◆ SUPPLIED DATA
%%
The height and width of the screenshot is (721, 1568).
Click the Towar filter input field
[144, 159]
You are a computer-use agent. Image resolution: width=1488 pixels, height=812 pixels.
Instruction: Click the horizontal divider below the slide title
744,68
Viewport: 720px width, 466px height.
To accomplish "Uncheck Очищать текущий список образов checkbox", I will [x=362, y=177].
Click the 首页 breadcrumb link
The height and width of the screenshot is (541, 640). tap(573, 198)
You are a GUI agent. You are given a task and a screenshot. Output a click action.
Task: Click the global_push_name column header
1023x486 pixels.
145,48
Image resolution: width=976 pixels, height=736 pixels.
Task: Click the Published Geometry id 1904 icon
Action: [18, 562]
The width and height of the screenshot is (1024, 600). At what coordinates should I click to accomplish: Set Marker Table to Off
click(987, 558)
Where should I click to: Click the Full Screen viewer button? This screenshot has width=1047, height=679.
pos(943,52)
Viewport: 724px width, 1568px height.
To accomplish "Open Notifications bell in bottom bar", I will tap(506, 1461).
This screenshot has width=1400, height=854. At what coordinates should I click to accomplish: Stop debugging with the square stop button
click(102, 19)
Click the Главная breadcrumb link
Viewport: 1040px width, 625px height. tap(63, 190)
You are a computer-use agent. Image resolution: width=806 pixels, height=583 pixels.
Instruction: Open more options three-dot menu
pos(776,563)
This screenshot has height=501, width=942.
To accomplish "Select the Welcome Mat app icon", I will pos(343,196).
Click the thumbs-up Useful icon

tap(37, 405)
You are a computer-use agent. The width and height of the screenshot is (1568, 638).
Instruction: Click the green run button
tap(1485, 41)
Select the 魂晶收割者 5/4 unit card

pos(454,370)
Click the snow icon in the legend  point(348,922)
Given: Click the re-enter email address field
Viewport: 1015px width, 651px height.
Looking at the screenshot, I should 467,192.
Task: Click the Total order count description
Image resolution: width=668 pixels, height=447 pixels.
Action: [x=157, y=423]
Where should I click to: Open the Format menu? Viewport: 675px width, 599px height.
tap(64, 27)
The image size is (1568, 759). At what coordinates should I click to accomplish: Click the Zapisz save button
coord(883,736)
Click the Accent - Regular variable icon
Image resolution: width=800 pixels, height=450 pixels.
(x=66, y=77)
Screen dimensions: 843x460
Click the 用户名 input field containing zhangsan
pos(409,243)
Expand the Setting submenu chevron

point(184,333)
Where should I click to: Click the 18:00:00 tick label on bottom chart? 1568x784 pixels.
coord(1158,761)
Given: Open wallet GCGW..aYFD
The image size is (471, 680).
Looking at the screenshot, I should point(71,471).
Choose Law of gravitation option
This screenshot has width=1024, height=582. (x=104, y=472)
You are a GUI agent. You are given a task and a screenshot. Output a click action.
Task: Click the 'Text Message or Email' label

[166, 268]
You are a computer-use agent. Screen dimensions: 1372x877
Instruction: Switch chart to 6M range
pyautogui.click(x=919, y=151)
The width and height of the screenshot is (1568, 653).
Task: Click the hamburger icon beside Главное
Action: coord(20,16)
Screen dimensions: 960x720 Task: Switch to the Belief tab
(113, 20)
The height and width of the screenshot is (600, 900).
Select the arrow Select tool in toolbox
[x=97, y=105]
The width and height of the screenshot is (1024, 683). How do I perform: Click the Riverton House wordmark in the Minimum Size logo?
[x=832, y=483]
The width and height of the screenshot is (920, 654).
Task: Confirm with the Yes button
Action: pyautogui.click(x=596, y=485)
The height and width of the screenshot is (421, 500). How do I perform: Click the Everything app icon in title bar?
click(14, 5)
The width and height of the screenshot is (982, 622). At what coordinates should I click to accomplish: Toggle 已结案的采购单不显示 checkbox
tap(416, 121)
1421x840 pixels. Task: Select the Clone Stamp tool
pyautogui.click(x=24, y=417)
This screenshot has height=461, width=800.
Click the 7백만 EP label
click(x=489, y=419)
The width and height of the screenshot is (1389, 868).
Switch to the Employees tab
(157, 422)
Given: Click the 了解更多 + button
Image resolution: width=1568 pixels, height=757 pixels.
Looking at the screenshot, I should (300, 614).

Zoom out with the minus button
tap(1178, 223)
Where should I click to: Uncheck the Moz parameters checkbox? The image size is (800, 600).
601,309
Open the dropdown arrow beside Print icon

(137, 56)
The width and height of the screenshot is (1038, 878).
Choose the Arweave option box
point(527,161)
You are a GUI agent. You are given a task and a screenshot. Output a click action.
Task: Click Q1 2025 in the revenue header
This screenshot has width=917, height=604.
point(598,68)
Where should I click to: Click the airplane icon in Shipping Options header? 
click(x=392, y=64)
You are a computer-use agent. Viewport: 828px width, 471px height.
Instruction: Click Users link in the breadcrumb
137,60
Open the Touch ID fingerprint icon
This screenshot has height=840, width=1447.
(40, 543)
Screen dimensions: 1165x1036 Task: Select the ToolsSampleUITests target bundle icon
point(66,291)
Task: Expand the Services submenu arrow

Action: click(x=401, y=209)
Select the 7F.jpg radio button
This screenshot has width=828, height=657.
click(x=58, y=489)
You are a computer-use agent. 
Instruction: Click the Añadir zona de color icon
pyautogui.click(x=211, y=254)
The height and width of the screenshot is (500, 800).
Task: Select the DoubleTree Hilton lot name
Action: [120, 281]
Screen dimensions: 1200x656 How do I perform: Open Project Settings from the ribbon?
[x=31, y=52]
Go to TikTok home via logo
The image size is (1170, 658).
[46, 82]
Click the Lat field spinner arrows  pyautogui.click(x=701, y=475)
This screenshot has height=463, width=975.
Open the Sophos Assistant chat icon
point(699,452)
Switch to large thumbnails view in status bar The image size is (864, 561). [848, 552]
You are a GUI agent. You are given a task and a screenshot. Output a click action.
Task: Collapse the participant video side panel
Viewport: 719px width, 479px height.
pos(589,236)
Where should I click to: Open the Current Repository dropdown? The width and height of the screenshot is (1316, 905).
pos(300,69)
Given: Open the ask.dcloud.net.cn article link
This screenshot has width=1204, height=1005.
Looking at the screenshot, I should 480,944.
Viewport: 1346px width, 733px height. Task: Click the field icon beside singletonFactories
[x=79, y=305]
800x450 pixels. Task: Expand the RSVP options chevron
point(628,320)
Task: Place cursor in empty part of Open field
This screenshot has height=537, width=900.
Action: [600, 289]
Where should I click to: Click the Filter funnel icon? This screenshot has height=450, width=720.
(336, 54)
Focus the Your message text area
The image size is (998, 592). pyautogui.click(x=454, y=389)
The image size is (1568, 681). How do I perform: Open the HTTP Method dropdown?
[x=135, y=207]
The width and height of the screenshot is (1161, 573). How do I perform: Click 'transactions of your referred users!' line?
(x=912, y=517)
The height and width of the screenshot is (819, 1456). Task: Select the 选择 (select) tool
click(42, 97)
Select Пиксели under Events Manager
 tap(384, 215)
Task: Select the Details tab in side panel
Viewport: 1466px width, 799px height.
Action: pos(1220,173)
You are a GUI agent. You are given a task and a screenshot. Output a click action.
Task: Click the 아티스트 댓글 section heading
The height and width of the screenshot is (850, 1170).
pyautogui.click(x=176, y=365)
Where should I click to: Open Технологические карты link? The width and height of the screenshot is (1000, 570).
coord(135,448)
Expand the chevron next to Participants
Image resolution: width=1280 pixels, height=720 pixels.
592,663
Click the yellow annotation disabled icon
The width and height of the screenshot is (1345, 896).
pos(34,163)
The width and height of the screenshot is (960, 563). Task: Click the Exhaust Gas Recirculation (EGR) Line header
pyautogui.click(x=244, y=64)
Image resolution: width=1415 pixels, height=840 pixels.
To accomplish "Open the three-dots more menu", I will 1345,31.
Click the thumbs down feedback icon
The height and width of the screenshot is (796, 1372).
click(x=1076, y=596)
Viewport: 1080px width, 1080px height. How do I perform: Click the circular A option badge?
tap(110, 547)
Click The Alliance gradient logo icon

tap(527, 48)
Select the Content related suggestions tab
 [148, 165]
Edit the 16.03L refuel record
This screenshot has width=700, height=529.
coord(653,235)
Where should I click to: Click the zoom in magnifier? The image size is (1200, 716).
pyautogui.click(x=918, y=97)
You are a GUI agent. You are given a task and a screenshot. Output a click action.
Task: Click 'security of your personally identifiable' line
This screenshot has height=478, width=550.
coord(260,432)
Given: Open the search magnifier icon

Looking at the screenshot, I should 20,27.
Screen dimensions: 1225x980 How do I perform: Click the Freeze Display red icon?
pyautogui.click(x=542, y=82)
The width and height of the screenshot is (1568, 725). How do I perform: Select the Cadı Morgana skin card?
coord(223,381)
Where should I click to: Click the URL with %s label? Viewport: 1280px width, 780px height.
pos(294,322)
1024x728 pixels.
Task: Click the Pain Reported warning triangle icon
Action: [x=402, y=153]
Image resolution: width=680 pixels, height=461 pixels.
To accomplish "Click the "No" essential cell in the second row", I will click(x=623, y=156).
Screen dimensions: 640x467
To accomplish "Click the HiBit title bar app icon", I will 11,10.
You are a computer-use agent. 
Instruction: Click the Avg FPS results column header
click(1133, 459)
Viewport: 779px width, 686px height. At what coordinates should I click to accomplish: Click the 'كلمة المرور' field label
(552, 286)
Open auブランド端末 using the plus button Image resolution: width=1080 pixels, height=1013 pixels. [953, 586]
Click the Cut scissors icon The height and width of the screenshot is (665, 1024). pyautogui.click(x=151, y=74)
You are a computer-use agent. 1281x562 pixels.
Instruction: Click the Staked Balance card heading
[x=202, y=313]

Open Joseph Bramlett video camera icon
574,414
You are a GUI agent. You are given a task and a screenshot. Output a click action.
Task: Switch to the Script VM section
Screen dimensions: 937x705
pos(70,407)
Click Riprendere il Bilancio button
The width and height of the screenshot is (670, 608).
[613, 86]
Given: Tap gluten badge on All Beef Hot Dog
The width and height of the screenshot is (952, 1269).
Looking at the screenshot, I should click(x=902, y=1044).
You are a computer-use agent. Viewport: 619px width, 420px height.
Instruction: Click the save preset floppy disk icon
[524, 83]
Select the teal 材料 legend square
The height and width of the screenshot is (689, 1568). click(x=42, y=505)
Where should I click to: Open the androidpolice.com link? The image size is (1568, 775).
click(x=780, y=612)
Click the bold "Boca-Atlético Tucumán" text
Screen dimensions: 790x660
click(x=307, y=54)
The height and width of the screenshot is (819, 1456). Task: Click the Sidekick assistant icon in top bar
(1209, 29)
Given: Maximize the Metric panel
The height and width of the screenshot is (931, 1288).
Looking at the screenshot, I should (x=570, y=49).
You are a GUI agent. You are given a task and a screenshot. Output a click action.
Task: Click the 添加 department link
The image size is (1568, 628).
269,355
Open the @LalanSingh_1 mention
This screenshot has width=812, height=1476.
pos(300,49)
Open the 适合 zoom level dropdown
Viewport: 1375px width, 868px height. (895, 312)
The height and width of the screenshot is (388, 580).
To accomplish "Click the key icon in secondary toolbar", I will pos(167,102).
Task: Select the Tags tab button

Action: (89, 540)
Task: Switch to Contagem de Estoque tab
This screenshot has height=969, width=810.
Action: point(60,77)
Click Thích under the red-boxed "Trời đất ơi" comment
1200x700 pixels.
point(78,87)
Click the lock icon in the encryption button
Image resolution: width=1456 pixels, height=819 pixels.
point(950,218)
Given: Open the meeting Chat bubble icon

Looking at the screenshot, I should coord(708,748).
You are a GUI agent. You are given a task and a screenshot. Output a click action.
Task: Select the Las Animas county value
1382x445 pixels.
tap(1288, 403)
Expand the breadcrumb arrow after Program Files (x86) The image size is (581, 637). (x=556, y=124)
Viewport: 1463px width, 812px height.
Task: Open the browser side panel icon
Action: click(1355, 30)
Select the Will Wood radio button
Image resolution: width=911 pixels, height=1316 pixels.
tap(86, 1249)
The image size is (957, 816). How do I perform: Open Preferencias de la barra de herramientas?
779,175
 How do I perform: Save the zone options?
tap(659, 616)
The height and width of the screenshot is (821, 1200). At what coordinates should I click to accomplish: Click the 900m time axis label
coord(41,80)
%%
◆ TASK TO COMPLETE
Please state only how many lines of the material above contain the word "perform". Case counts.

◆ CORRECT RESPONSE
10